Shortly after that magical, wondrous moment when the first two computers were connected together and a message was transmitted or a file was exchanged, the network went down.
At that moment, network and system management was born.
Prior to that climactic moment, most computer-engineering efforts were geared toward getting individual computers to work. Debugging a single computer itself is no small feat, involving significant effort just to determine the area causing the problem. If it's hardware, which component? Memory, disk, peripherals, CPU or some connection between them could be at fault. If software, which piece? The operating system, the application program, the memory manager or a connection between them could be the culprit. Anyone who has spent time on the phone with tech-support sorting out a problem with a single personal computer knows that many factors can be involved.
As soon as you network computers, the number of possible problems multiplies. In most networks, more than one vendor and many technologies are involved. To the possible hardware problems associated with one computer, add problems with cabling, routers, hubs and network cards. To the usual list of software suspects associated with one computer, add network operating systems, network card drivers and router software. The scene can become quite confusing, flush with vendor finger-pointing.

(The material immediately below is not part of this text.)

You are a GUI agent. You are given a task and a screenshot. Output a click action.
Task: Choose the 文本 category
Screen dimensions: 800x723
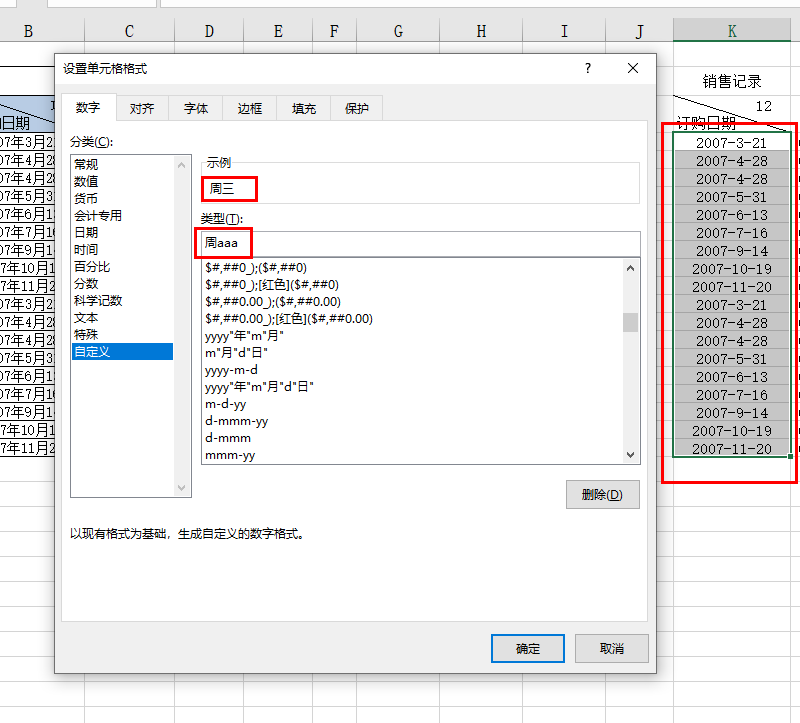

In the late 1980s, as networks and network management were developing into a major problem, several standards initiatives emerged to help vendors and users tackle their mounting problems. Some of the terminology involved can be confusing, but to be successful, it is important for IT managers to be familiar with some of the basic concepts and terms often mentioned in connection with network and system management.
Network vs. System Management
Obviously, a network consists of both the communication channels and the devices using those channels. The communication channels consist of the wires, protocols, software and devices providing the medium through which machines talk to one another. The devices using the network are everything else that lives on the network -- workstations, printers and scanners.
The handling of the network, including things like routers and hubs, is called network management. Management of the devices using the network, such as workstations, is called systems management. In recent years, however, the distinction between the two has become blurry as tools have emerged that give a unified view of both network and systems management.
SNMP, CMIP and MIBs
Two common protocols to manage Internet devices emerged at approximately the same time: the Simple Network Management Protocol (SNMP) and Common Management Information Protocol (CMIP). Originally, SNMP was intended to fill the short-term need for network management, to be eventually replaced with CMIP for long-term needs. As its name implies, SNMP is a simple protocol -- its original description was only 32 pages -- that was easy to implement. It provides a simple query-type protocol that a network management program uses to ask devices living on the network how they are doing, how busy they are, what errors they have encountered, etc.
When SNMP was published, so was a list of information it could request from various kinds of devices. This list is called a Management Information Base (MIB). The original MIB contains a hierarchical list of objects, starting from the largest and descending to the smallest. The Internet itself is one of those objects -- at some level underneath it are individual devices such as routers, hubs, switches, etc. The MIB lists all the essential variables a particular type of object should make available to a network-management program. For example, the MIB contains a list of the variables routers should maintain and make available. The MIB describes what is available, SNMP tells how to get it.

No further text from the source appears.